NovaCare Merger: 1999--2000
Hanger kept buying up small companies, and by the end of 1998 it was operating 256 centers. Then, in 1999, it bought its bigger competitor, NovaCare's O & P division, for $420 million in cash and assumed debt. Adding NovaCare's nearly 400 patient care centers made Hanger the 500 pound gorilla of the U.S. orthotics and prosthetics industry and a national player. In addition to holding 25 percent of the U.S. market, the company was able to negotiate more favorable prices with its suppliers and to sign national distribution and service contracts.
But Hanger had trouble digesting the NovaCare division. As Hanger CEO Ivan Sabel told Fortune in a September 4, 2000 article, 'We may have been more optimistic than we should have been.' Part of the problem arose from integrating NovaCare's billing, collection, and payroll systems. While that was solvable, it proved more difficult to mesh different corporate structures. Dozens of NovaCare's specialists left when faced with Hanger's more entrepreneurial style.
Hanger considered various cost-savings measures. It briefly put its manufacturing division, Seattle Orthopedic Group, Inc. (SOGI), up for sale to help reduce debts. But the potential buyer, Otto Bock Orthopedic Industry, Inc., was not able to get financing terms that were acceptable to Hanger for the $75 million purchase.

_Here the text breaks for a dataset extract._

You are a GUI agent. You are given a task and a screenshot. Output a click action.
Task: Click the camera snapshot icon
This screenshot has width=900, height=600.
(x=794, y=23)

As the sale was being considered, Hanger announced that SOGI and Sandia National Laboratories had signed an agreement on the development of the Smart Integrated Lower Limb. This advanced prostheses would be a complete system rather than an assemblage of components and make it possible to simulate the human walk. An interesting aspect of the project, which was funded in part by a $1.5 million grant from the U.S. Department of Energy, was that some of the research was subcontracted to a former Soviet nuclear weapons laboratory to help Russian scientists shift to nonmilitary research and development.
2000 and Beyond
Despite growing business at its local patient care centers, Hanger's sagging stock prices, the big interest payments on its debt and costs associated with integrating the NovaCare O & P division resulted in a 2001 restructuring plan aimed at cutting costs and increasing marketing efforts. The plan included halting acquisitions and concentrating on existing operations.
J.E. Hanger would hardly recognize the industry he contributed to so significantly. While Hanger wanted an artificial limb that made it possible for him to walk down a flight of stairs, today's strong, light-weight, custom fitted prostheses enabled amputees to ski, climb mountains, and run or walk normally. With an electrically powered artificial arm, an amputee could easily grasp a water bottle or a car steering wheel.
As the largest O & P provider in the country, and one of the biggest in the world, Hanger Orthopedic Group expected to weather its financial difficulties and maintain its dominance in the years to come.
Principal Subsidiaries: Hanger Prosthetics and Orthotics Inc.; OPNET; Seattle Orthopedic Group, Inc.; Southern Prosthetic Supply, Inc.
Principal Competitors: Biomet Inc.; Smith & Nephew plc; Stryker Corporation.